With both the forwards and defence putting points on the board, and Nic Chabot in net, the Winterhawks put double-digits on the board on more than one occasion.

Right Winger Shane McConkey (freeskier Shane McConkey’s nephew) says the team was nervous heading into the tournament and into the finals.

"You never know what’s going to happen – they (Hollyburn) are a pretty good team with a good defence. We are all good players, and we knew we could win if we worked hard."

Jordan Gabriel, another player with a strong shot from the point, says the number of practices helped and that everyone on the team stepped up at one time or another to win games. Some games were offensive victories, some games were won by the defence, and in other games it was all up to the goalie.

"There was a game before Christmas that we didn’t deserve to win, but our goalie kept us in it by stopping every shot, and we eventually got a goal to win it," he said.

The whole season was such a convincing team effort that, following the playoff tournament, Hockey Night In Canada picked the Whistler Atom Winterhawks as their minor hockey "team of the week" following the tournament, based on the number of e-mail nominations they received.

The team’s Mount Currie players and their families hosted a fundraising dance and helped buy the whole tickets to watch the Vancouver Canucks. They wore their jerseys to the game and made the big screen at least three different times.

"They’re a fun bunch of kids and always make a big impression when they play," says O’Neail. "We won the extra point for sportsmanship almost every game of the regular season we played in this year."

The Pacific Coast Amateur Hockey Association has had the sportsmanship point system in place for several years now, awarding teams that complete the game without exceeding three minor penalties an extra point. The points can add up over the season and have an impact on standings and the playoff picture.

With 23 teams in the Lions Gate League, which stretches form D’Arcy to Vancouver’s Second Narrows bridge, O’Neail says picking up those extra points made a huge difference. By the end of the regular season the Winterhawks had an average of less than one penalty per game.

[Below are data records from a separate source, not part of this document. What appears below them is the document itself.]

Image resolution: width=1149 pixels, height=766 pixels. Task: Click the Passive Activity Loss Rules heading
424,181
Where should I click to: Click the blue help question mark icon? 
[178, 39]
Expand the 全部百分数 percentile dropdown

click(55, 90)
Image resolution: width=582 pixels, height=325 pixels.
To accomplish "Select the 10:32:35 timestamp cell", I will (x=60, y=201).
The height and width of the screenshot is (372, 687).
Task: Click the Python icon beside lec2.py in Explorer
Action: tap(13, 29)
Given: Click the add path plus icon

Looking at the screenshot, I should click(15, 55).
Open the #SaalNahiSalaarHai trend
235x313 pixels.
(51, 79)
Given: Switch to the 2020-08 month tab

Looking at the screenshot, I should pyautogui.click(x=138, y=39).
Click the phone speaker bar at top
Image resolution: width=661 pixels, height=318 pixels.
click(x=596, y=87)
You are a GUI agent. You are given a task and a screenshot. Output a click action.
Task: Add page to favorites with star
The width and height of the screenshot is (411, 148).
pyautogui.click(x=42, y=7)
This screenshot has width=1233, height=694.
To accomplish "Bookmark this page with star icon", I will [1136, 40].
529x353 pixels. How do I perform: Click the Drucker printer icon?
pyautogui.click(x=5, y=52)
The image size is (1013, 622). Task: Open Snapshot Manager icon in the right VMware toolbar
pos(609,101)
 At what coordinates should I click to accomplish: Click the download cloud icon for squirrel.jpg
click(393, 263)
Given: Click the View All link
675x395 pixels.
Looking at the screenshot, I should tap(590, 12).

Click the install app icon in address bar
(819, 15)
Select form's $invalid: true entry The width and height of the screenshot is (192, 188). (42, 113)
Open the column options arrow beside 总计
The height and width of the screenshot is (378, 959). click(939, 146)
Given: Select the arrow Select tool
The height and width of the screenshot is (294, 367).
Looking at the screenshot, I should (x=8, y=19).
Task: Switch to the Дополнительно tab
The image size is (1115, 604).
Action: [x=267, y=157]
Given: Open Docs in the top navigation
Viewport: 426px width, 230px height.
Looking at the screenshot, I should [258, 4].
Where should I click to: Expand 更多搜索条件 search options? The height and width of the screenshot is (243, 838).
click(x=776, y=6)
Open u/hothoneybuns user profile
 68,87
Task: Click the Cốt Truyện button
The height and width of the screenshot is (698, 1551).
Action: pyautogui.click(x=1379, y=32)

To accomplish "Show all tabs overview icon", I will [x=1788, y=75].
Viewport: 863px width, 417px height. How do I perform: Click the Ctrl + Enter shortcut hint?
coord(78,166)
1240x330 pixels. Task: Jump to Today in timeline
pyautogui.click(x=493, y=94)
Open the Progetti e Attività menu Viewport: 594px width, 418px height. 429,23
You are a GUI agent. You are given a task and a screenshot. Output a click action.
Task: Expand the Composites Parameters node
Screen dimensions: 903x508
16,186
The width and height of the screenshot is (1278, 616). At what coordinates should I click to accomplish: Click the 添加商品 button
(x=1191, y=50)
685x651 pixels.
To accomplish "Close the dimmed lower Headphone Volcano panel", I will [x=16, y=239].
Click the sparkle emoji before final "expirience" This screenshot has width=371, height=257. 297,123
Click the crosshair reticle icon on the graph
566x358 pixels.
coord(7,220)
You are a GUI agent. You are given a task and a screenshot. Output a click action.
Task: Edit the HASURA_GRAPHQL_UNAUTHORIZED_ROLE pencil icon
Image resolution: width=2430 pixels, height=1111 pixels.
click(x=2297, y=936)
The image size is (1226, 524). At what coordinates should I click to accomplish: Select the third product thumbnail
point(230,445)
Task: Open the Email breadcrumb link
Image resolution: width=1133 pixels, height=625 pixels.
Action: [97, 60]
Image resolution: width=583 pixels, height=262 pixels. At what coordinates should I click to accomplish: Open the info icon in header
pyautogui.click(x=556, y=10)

"This is a magical group of kids," says O’Neail. "The amazing thing about this year is that we never intentionally made a run at the championships. We set the goal, at the beginning of the season, to win the sportsmanship point in every game, give 100 per cent on the ice, and try our hardes to play heads-up hockey.

"The kids played a selfless style of hockey all year, passing out of our end and back to the point, opting to make the assist rather than take the shot, racing back to help our defence and playing good clean hockey. In the entire season I never heard a single word of criticism from one player or another."

There are seventeen players on the Winterhawks Atom house team representing Whistler, Pemberton and Mount Currie.